Excerpted passage:
20210811_disable_user_indexes.md 11 KB

This feature was implemented, but then removed in May 2022.

Disable user indexes mode

Summary

When users have views causing OOM crashes, we want to provide a mechanism that still lets the cloud team boot into Materialize and take actions to remediate the issue, e.g. drop the OOMing view. To accomplish this, we'll introduce a new boot mode that starts Materialize as normal with the exception of not shipping any dataflows for user-created objects, such as materialized views.

Ideally, we'll also provide a mechanism that lets users enable dataflows for their objects while Materialize is running using a statement such as ALTER INDEX <index name> SET ENABLED.

Using "Disable user indexes mode"

This feature's initial iteration will find most use from expert users of Materialize, e.g. the cloud team. Using it, they'll be able to boot Materialize in this mode, and use the system's reporting metrics to determine which indexes caused the user grief, e.g. an OOM crash, and drop it. They can then turn on the remaining indexes one-by-one to ensure the system doesn't crash. If it the issue is fixed, they can then reboot with all of the indexes running.

Objectives:
1 > From the design note on disable user indexes mode, write out the passage from "When users have" to "name> SET ENABLED.".
2 > In the design note on disable user indexes mode, which statement is given as an example for enabling dataflows on an object while Materialize is running?

Stored records:
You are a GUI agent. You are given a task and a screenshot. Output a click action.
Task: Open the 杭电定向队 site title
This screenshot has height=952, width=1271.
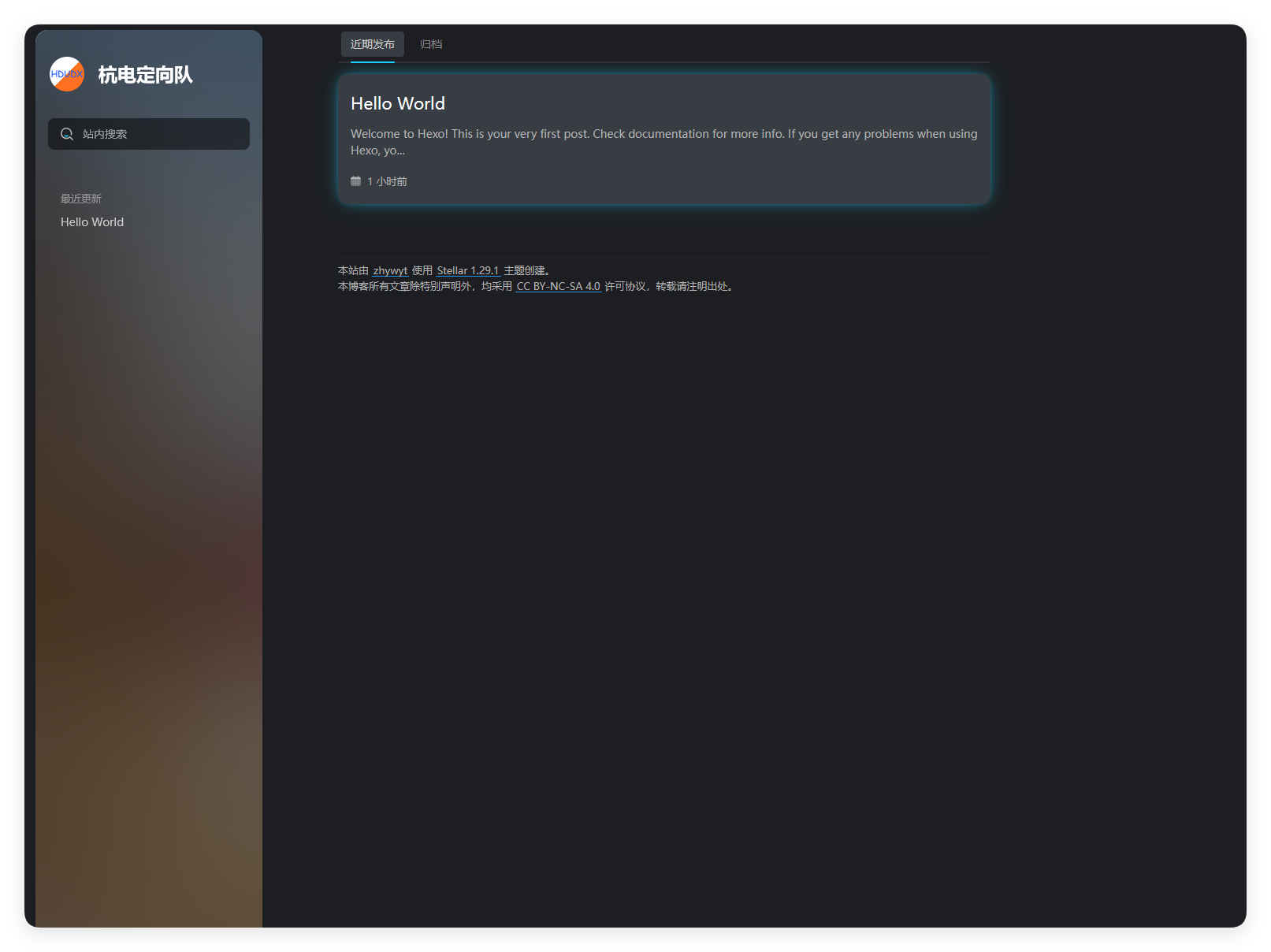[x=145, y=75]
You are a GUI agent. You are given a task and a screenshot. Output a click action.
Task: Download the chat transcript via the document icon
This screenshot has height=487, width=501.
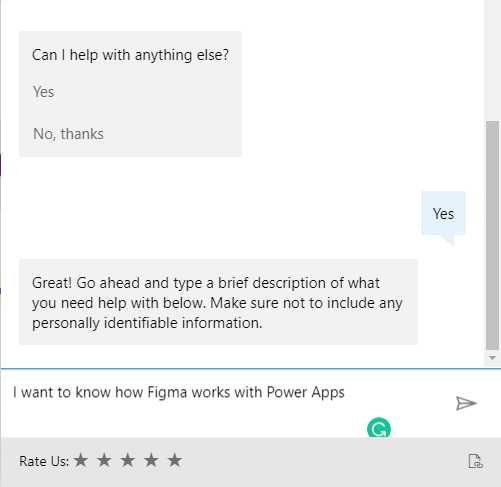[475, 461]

In response:
1 >
When users have views causing OOM crashes, we want to provide a mechanism that still lets the cloud team boot into Materialize and take actions to remediate the issue, e.g. drop the OOMing view. To accomplish this, we'll introduce a new boot mode that starts Materialize as normal with the exception of not shipping any dataflows for user-created objects, such as materialized views.

Ideally, we'll also provide a mechanism that lets users enable dataflows for their objects while Materialize is running using a statement such as ALTER INDEX <index name> SET ENABLED.

2 > ALTER INDEX <index name> SET ENABLED